Is 60,000 words a lot or a little? It helps to think of how quickly they must have been learned. Word learning generally begins around the age of twelve months. Therefore, high school graduates, who have been at it for about seventeen years, must have been learning an average of ten new words a day continuously since their first birthdays, or about a new word every ninety waking minutes. Using similar techniques, we can estimate that an average six-year-old commands about 13,000 words (notwithstanding those dull, dull Dick and Jane reading primers, which were based on ridiculously lowball estimates). A bit of arithmetic shows that preliterate children, who are limited to ambient speech, must be lexical vacuum cleaners, inhaling a new word every two waking hours, day in, day out. Remember that we are talking about listemes, each involving an arbitrary pairing. Think about having to memorize a new batting average or treaty date or phone number every ninety minutes of your waking life since you took your first steps. The brain seems to be reserving an especially capacious storage space and an especially rapid transcribing mechanism for the mental dictionary. Indeed, naturalistic studies by the psychologist Susan Carey have shown that if you casually slip a new color word like olive into a conversation with a three-year-old, the child will probably remember something about it five weeks later.
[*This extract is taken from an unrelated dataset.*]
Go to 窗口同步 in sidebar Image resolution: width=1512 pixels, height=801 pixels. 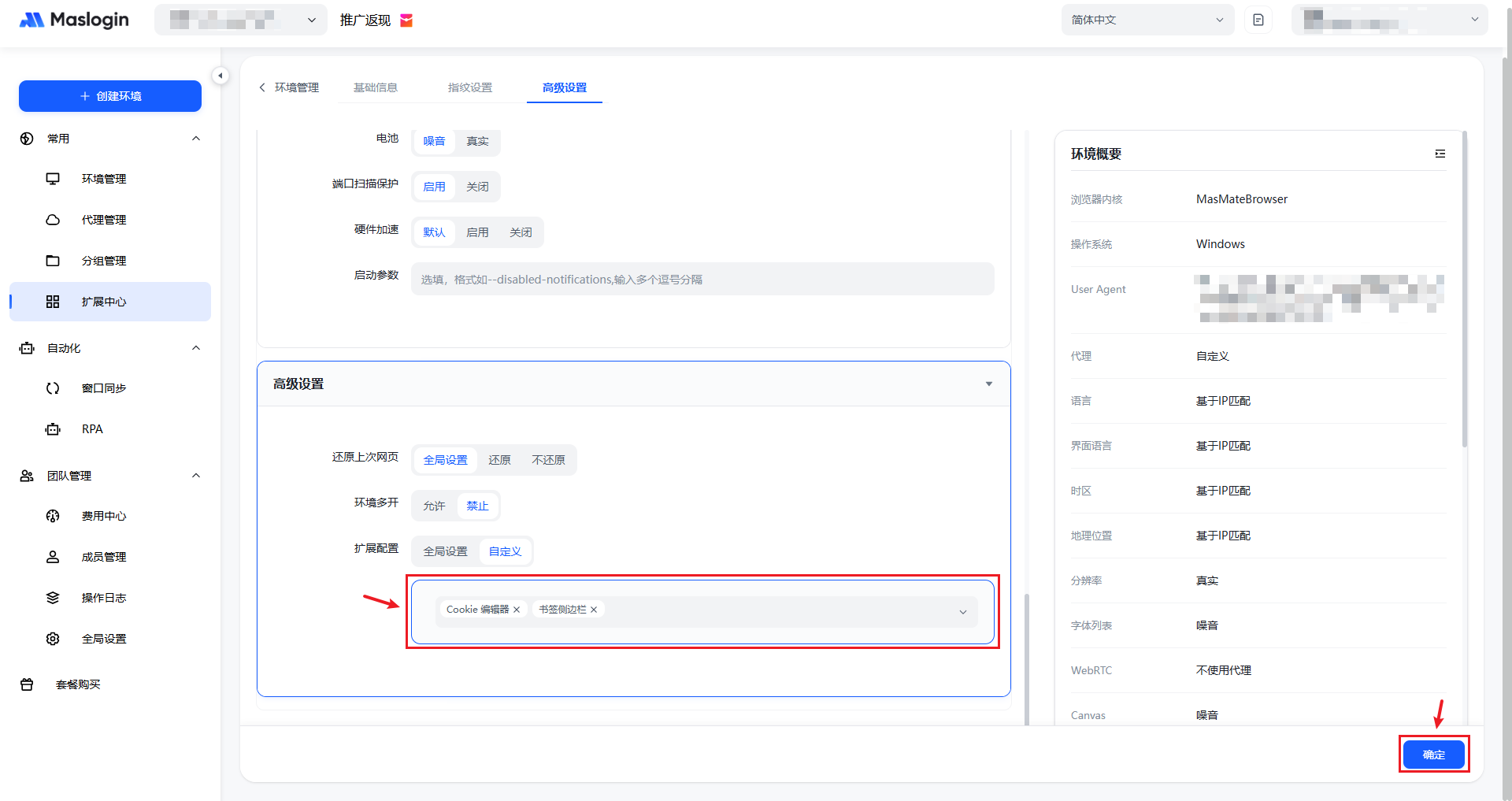point(103,388)
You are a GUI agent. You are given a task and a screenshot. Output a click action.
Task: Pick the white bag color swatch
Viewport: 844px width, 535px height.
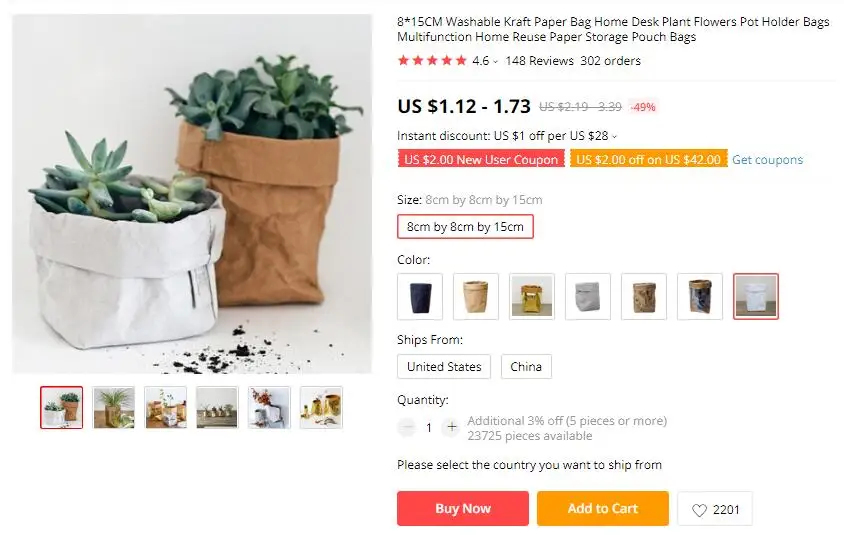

Now think of what goes into each act of memorization. A word is the quintessential symbol. Its power comes from the fact that every member of a linguistic community uses it interchangeably in speaking and understanding. If you use a word, then as long as it is not too obscure I can take it for granted that if I later utter it to a third party, he will understand my use of it the same wa
y I understood yours. I do not have to try the word back on you to see how you react, or test it out on every third party and see how they react, or wait for you to use it with third parties. This sounds more obvious than it is. After all, if I observe that a bear snarls before it attacks, I cannot expect to scare a mosquito by snarling at it; if I bang a pot and the bear flees, I cannot expect the bear to bang a pot to scare hunters. Even within our species, learning a word from another person is not just a case of imitating that person’s behavior. Actions are tied to particular kinds of actors and targets of the action in ways that words are not. If a girl learns to flirt by watching her older sister, she does not flirt with the sister or with their parents but only with the kind of person that she observes to be directly affected by the sister’s behavior. Words, in contrast, are a universal currency within a community. In order to learn to use a word upon merely hearing it used by others, babies must tacitly assume that a word is not merely a person’s characteristic behavior in affecting the behavior of others, but a shared bidirectional symbol, available to convert meaning to sound by any person when the person speaks, and sound to meaning by any person when the person listens, according to the same code.